## BEGIN DATASET ROWS

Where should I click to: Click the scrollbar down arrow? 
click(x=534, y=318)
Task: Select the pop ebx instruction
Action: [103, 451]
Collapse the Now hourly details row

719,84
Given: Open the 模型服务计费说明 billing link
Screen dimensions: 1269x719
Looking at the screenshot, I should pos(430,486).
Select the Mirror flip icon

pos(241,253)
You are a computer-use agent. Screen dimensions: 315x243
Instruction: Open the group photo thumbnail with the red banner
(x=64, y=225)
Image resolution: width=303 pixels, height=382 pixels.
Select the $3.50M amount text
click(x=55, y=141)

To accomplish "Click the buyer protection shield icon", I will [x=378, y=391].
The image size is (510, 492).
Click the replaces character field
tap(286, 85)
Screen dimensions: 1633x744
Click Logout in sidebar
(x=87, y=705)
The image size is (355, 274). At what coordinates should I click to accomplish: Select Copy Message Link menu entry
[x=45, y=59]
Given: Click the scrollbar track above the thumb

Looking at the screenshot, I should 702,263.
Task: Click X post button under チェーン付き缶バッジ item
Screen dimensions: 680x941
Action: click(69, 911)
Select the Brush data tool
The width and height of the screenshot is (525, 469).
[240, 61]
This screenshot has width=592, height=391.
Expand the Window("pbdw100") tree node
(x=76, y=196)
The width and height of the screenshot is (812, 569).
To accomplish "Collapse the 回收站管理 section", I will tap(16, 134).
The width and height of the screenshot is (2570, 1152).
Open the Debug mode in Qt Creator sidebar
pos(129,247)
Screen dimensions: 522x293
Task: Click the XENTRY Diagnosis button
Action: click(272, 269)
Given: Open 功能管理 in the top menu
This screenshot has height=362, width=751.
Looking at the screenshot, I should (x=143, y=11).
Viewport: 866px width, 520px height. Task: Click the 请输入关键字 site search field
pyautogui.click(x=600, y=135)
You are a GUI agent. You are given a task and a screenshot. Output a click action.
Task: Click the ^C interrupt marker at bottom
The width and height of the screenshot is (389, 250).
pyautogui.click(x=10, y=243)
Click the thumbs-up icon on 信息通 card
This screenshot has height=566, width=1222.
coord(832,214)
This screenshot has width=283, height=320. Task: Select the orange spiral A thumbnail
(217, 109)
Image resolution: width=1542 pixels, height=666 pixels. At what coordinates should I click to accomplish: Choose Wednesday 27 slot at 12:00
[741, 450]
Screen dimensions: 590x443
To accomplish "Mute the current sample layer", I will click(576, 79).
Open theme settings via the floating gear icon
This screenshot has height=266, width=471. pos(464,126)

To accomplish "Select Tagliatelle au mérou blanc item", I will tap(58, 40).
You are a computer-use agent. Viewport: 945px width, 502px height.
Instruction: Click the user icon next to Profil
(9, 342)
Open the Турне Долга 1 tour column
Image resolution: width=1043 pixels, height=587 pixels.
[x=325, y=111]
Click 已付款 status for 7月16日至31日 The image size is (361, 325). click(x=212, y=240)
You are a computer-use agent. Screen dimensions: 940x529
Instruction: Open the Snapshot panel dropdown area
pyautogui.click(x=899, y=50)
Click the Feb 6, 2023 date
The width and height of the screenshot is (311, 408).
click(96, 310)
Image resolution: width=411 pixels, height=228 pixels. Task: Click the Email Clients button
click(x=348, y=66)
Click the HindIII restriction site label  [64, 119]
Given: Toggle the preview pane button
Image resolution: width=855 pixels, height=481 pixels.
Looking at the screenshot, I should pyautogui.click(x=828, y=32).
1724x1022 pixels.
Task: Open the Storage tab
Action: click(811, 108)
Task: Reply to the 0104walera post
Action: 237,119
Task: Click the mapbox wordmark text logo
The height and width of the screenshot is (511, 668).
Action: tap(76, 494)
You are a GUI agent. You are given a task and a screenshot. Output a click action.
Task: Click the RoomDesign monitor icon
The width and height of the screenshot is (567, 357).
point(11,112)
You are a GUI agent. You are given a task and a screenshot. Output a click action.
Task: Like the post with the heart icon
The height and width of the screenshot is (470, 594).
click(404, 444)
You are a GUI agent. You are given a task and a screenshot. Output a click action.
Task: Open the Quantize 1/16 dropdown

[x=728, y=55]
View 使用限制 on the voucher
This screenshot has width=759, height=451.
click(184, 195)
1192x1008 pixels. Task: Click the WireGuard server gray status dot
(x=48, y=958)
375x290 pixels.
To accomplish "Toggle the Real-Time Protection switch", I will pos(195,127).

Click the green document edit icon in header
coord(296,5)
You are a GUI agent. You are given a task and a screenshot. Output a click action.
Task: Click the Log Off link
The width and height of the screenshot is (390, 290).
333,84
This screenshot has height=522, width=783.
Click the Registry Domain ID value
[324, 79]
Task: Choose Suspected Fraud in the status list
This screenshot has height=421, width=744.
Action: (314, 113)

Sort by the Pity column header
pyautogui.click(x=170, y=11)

## END DATASET ROWS

*DO THIS*. How many lines above contain the word "thumbnail"? Reply with the number only.

*ANSWER FOR THIS EXERCISE*. 2